The court acknowledged that other federal courts had identified the tort as available under Pennsylvania law, Tennessee law, and (as indicated) Delaware law. But it noted that courts applying New York law and District of Columbia court had rejected the gambit.
The court noted, as had the New York decision, that merely extending the life of a failing company will not lead to liability, even if losses occur to third parties, unless the action amounts to a breach of a separate duty or another actionable tort. Therefore, it concluded that the concept of “deepening indebtedness” is nothing more than a theory of damages for violation of already recognized duties. Despite the fact that Texas, also, recognizes the principle of a “remedy for every wrong,” there was no basis for creating an additional tort where adequate remedies exist for the wrongful conduct in question.
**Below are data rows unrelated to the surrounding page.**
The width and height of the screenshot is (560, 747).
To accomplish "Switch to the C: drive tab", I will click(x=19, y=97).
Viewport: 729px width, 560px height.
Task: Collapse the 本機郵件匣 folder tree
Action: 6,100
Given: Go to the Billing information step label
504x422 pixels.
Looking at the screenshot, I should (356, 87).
Comment 1: The debate in these cases seems almost metaphysical. Why not recognize admitted wrongful conduct as a tort? What’s the harm? But, as suggested, there may be future harm as a more nebulous kind of “grab bag” tort is stretched to cover behavior that does not amount to truly egregious self serving conduct and simply amounts to exercise of poor economic judgment. When one is doing no more than trying to protect one’s own desperate credit position in the face of incipient failure of a major debtor, there ought to be some discretion permitted. In fact, digging into the debtor to improve one’s security position, even when there may be no hope of the debtor’s economic recovery, probably is good banking following the bad judgment. In the end, the court stated a rather sweeping conclusion:
“The wilful and malicious lending of money is not a tort in Texas and likely will not be recognized as one anytime soon through a theory of deepening insolvency. To maintain a cause of action against a lender under such a theory, the complaint must show that the lender took over control of the operations of the debtor and then breached its fiduciary duties.”
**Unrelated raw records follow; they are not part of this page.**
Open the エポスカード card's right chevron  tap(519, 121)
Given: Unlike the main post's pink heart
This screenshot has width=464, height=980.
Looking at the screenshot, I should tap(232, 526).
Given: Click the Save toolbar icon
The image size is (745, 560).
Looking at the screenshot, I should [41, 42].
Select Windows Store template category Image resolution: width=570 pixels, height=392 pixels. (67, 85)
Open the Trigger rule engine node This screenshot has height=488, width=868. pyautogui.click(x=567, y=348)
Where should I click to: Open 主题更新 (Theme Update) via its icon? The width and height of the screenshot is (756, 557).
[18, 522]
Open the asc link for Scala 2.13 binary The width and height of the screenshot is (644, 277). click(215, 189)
Comment 2: The editor has commented before in these reports that the new phenomenon in commercial loan securitization of the high risk securitized investors (the “B Piece” holders) becoming special servicers on their own securitzed packages may lead to interesting lender decisions to prolong the life of a dying borrower so as to create revenues or move assets that slop over to the B Piece holder’s trough. It will be interesting to see whether the deepening indebtedness tort will reach these servicers.
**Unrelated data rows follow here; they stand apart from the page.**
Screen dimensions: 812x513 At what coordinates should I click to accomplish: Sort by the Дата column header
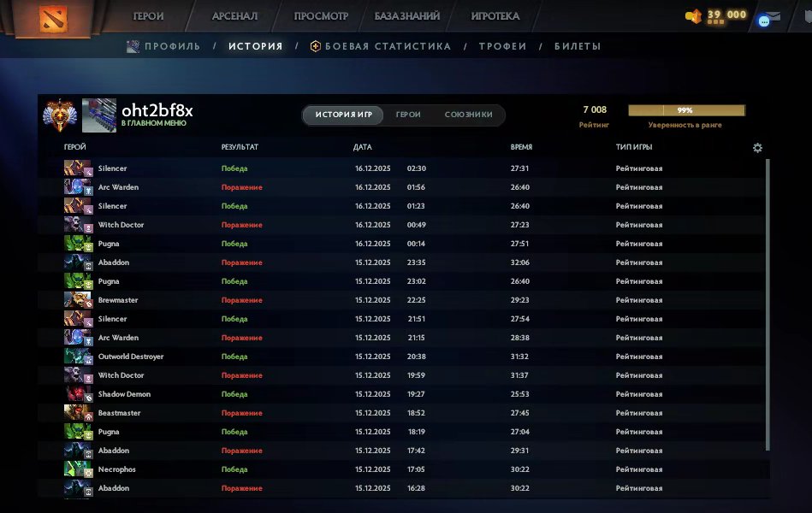362,147
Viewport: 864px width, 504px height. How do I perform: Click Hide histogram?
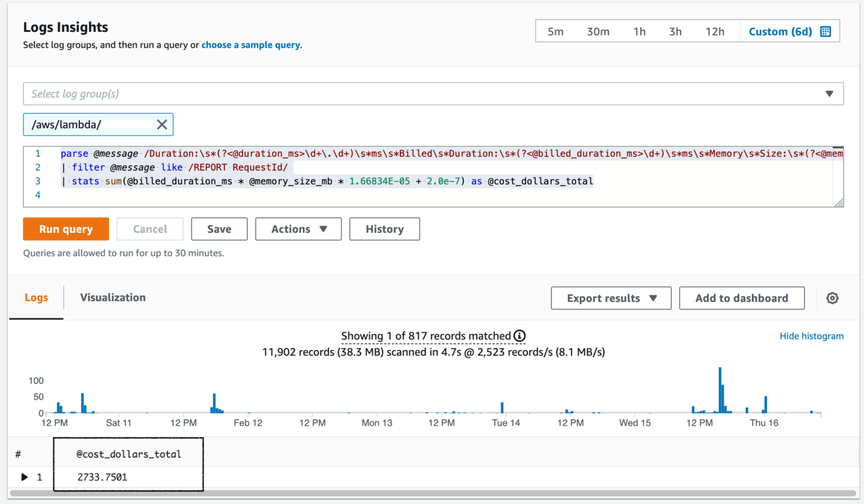click(812, 335)
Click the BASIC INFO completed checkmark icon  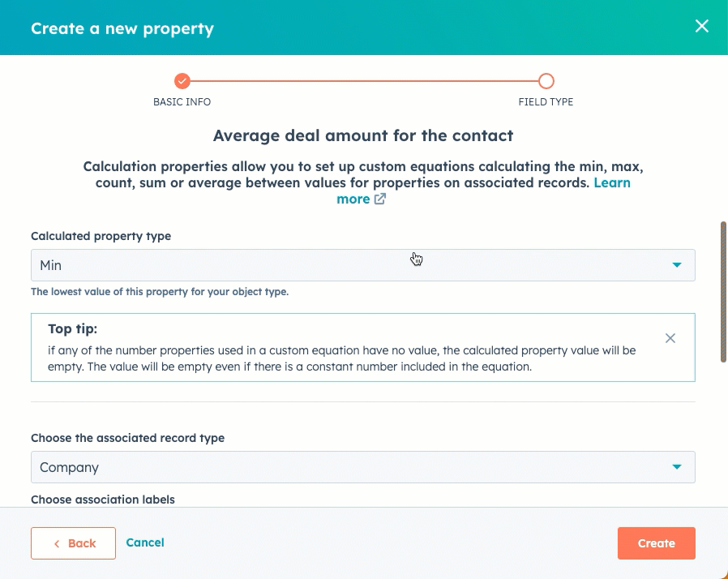click(x=182, y=81)
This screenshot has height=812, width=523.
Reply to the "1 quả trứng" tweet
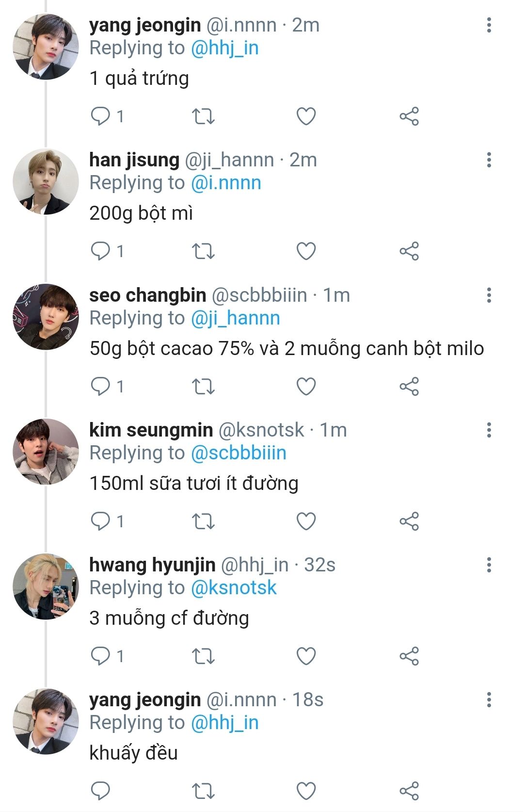coord(101,116)
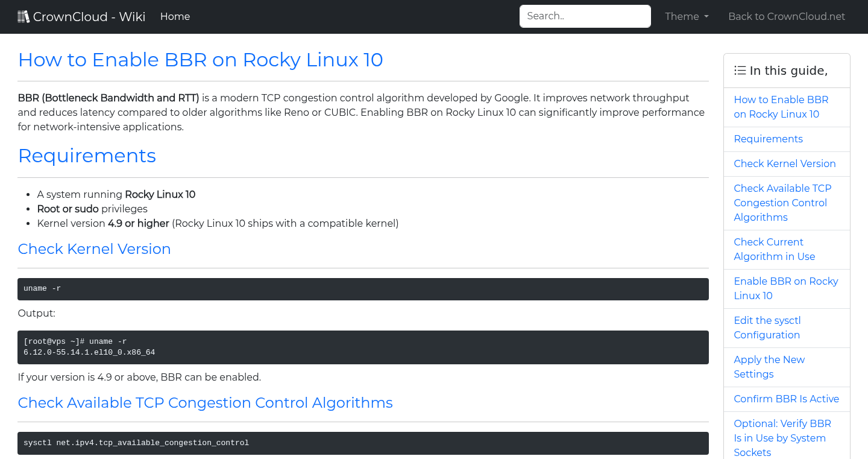Select "Check Available TCP Congestion Control Algorithms" sidebar link
The image size is (868, 459).
click(x=782, y=203)
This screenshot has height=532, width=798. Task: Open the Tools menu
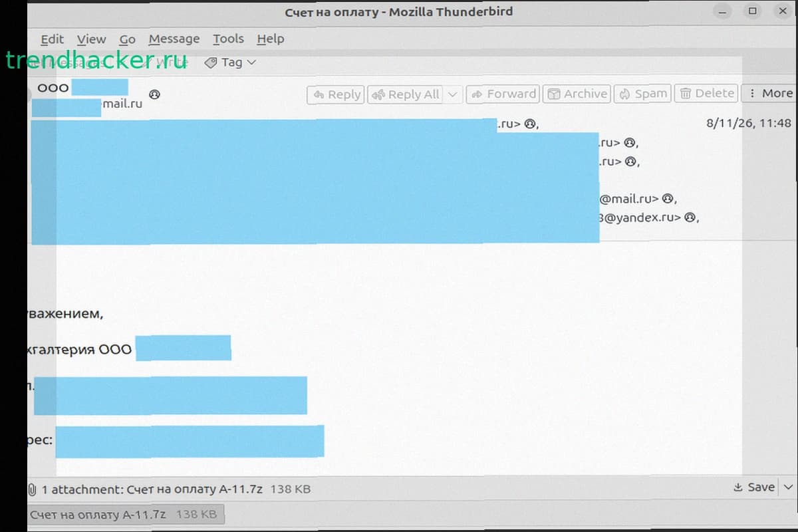228,39
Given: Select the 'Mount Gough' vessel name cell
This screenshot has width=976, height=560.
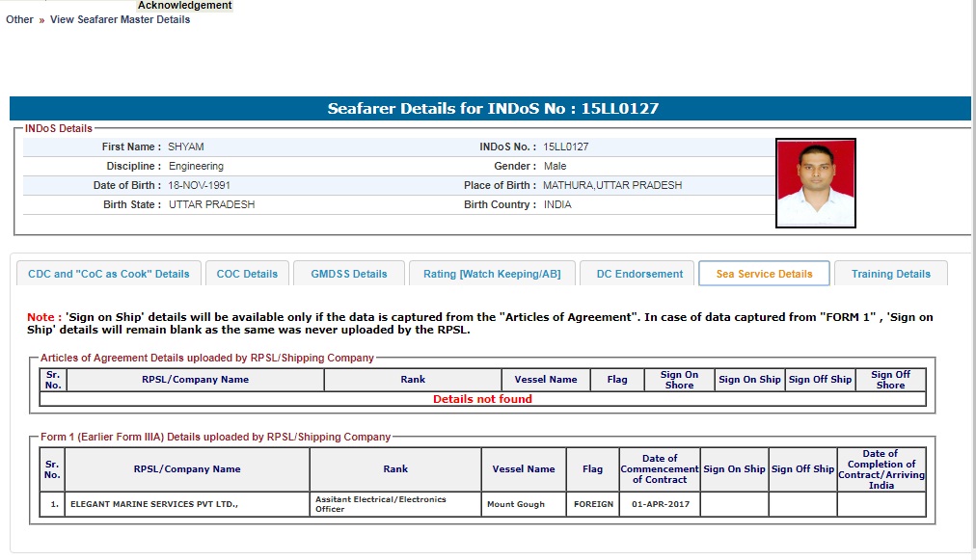Looking at the screenshot, I should tap(516, 504).
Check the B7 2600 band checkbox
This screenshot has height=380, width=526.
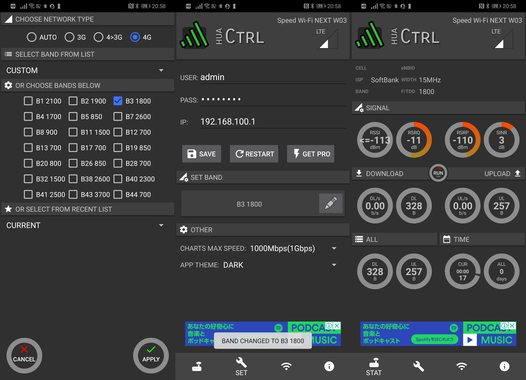(118, 116)
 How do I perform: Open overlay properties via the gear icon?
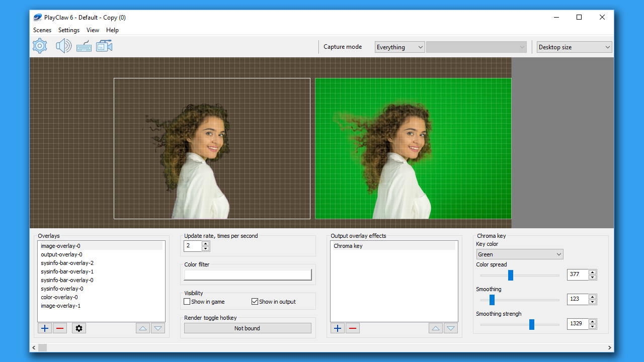(78, 328)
Comment 3: How different is this theory from the “predatory servicing” claims that we are seeing in residential lending? Normally, there is a different plaintiff - the gulled borrower instead of the foxed unsecured creditors. And isn’t this a significant difference? If the borrower still has, in fact, a form of free will morally and intellectually, even if its choices are all gloomy, should those who benefit from the borrower’s last flailings have a duty to dodge the money thrown at them?